**Directive A:**
According to the passage on students of color at Concordia, what percentage of the student population do students of color make up?

**Passage to read:**

Photo by Zach Forstrom. Seinors Eddie O'Bryan and Ted Rinell pose together in the Atrium to show their friendship.

Coming to college is supposed to be a time for self-discovery and making new friends, but for Boris Yannick Ngongang, a senior Chinese major originally from Cameroon, the first six months of his freshman year at Concordia was spent in silence. As an African student at a college where students of color make up only 4.8% of the student population, Ngongang felt culturally isolated from his peers.

Ngongang said that loneliness is not uncommon for international students. He has known several who have transferred to Minnesota State University Moorhead or North Dakota State University because they didn’t feel like they fit in with Concordia’s mostly Caucasian student body.

“We don’t really feel like we belong,” Ngongang said.

Jesse Engen, a sophomore of Native American descent, has felt similarly. The only non-white student in three out of four of his classes, he is constantly reminded of the different perspective his Ojibwe heritage gives him.

“It’s actually really hard,” Engen said. He added that it is often difficult for him to communicate his feelings about the colonization of the United States to his white American peers, which for many represents growth and opportunity, but for Native Americans was a time of genocide.

**Exercise material:**
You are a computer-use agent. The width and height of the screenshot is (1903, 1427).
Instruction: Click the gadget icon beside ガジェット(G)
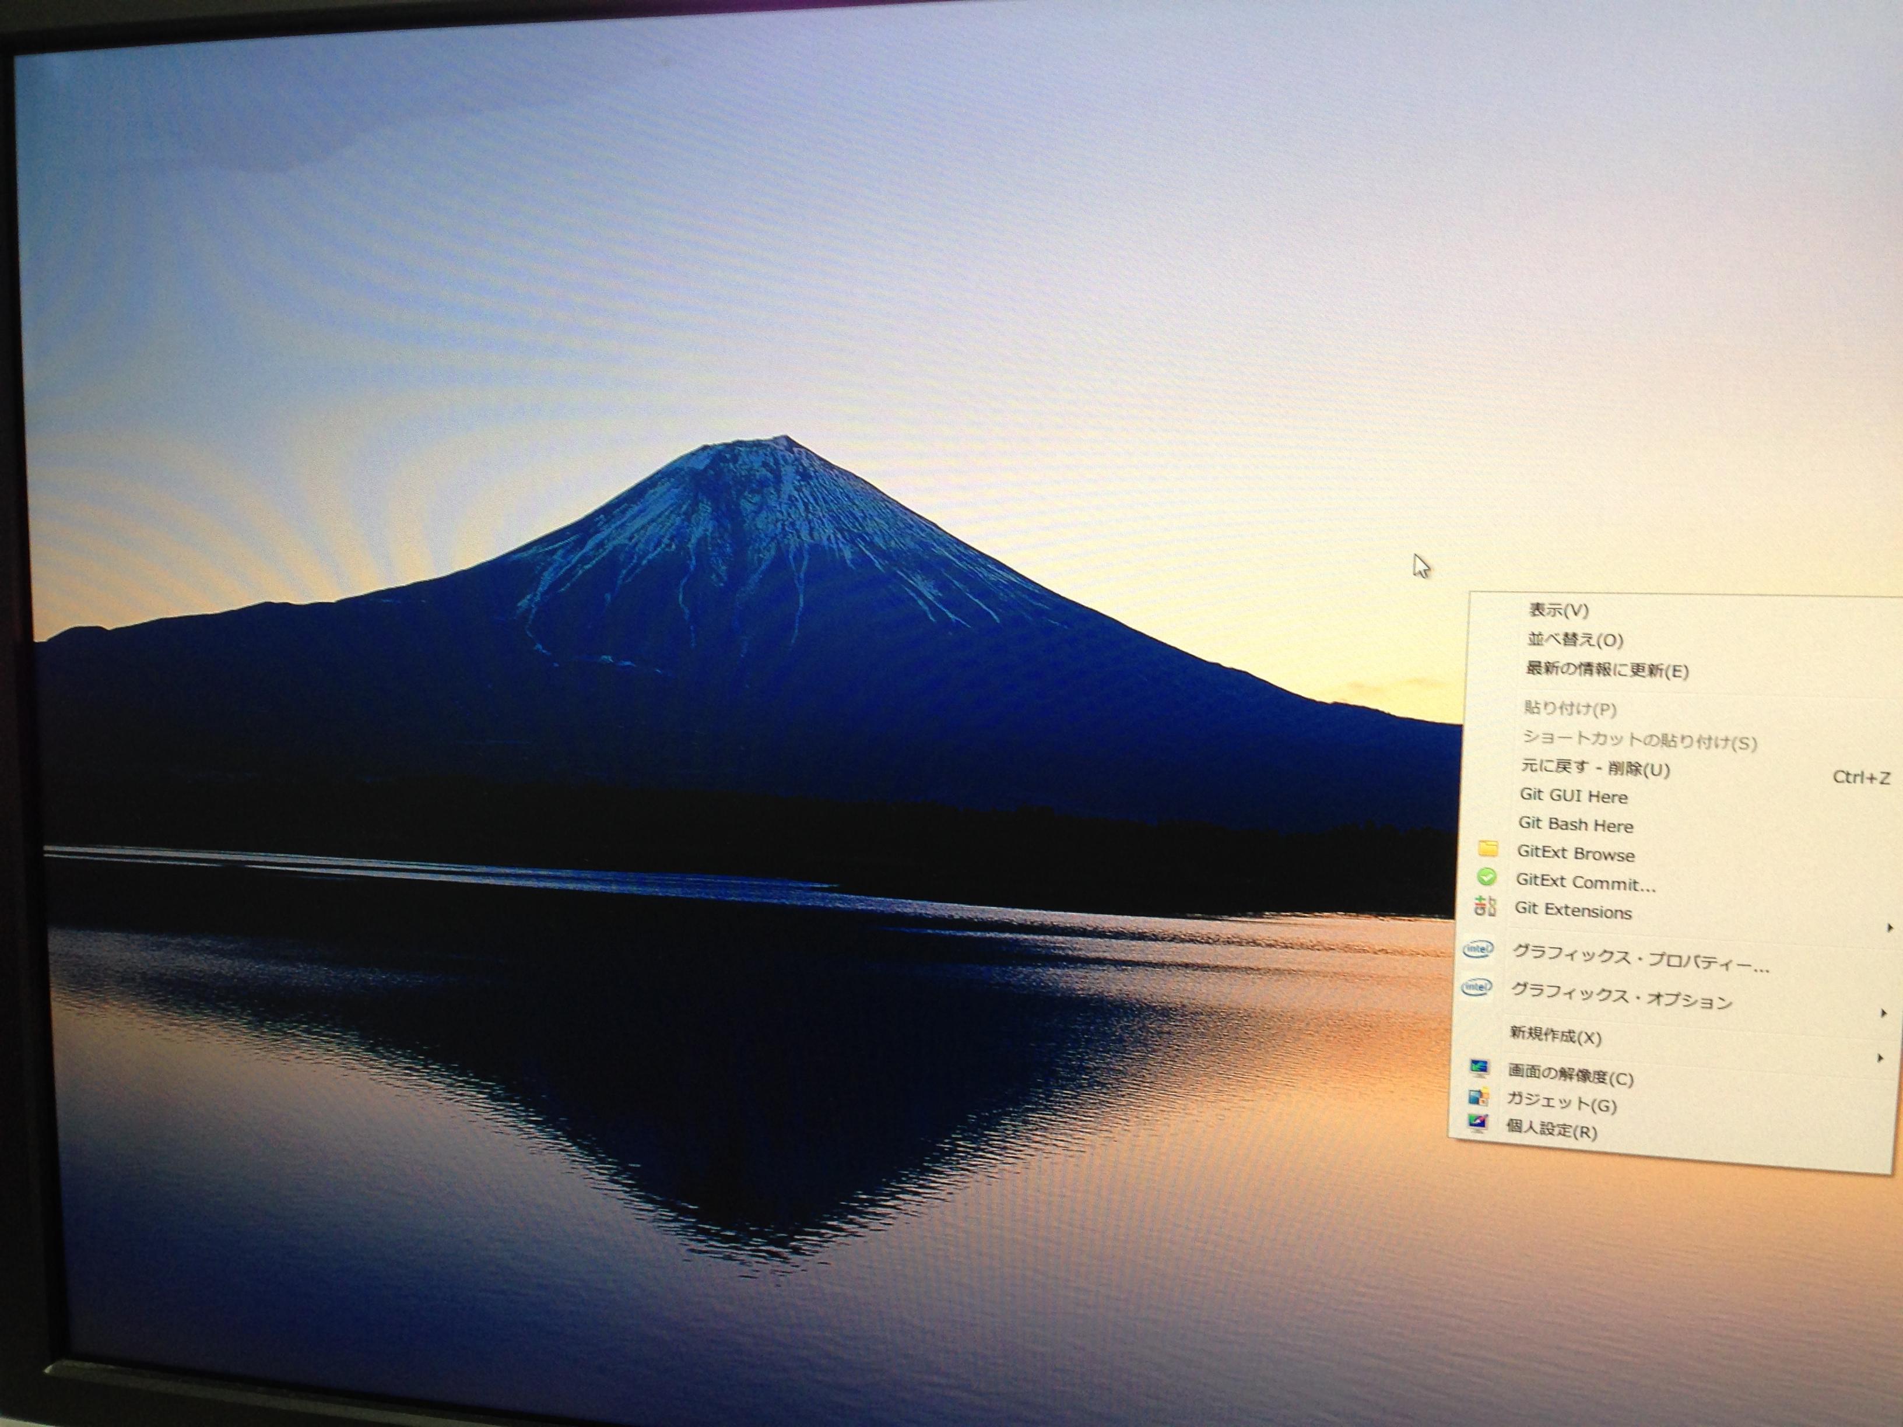(x=1478, y=1097)
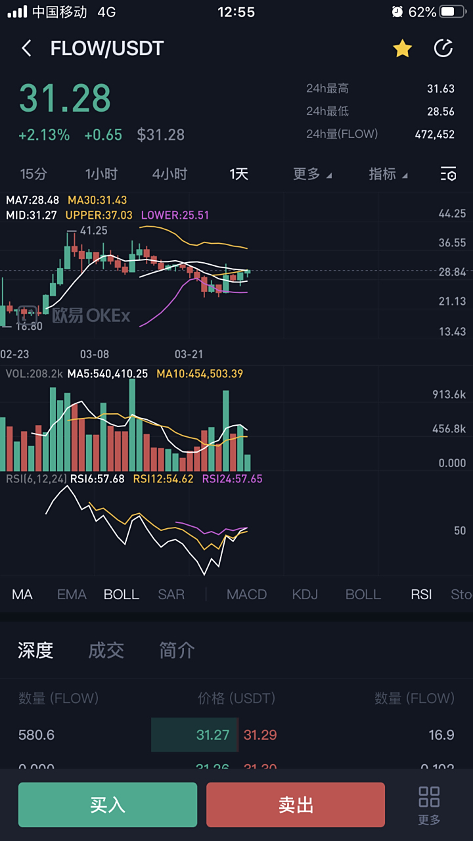Tap the battery indicator in the status bar

(x=454, y=11)
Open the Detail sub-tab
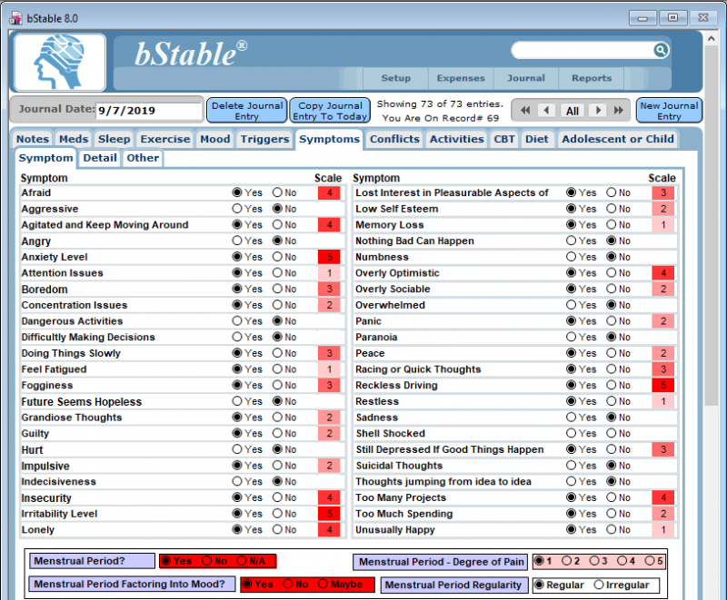The image size is (727, 600). click(99, 158)
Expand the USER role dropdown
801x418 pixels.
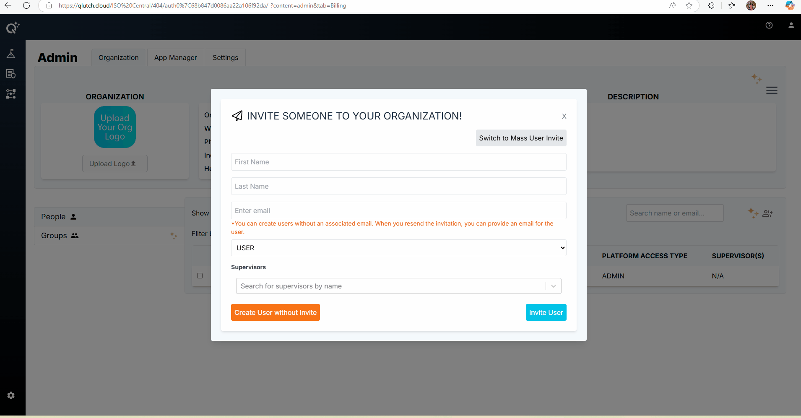click(x=398, y=248)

**Directive B:**
Recast each line of the entries in Block 1 as a numbered list. Skip the blank lines and omit the pictures.

**Task response A:**
4.8%

**Task response B:**
1. You are a computer-use agent. The width and height of the screenshot is (1903, 1427).
2. Instruction: Click the gadget icon beside ガジェット(G)
3. (x=1478, y=1097)
4. Tap the battery indicator in the status bar
5. (x=454, y=11)
6. Open the Detail sub-tab
7. The image size is (727, 600). click(99, 158)
8. Expand the USER role dropdown
9. 801x418 pixels.
10. click(x=398, y=248)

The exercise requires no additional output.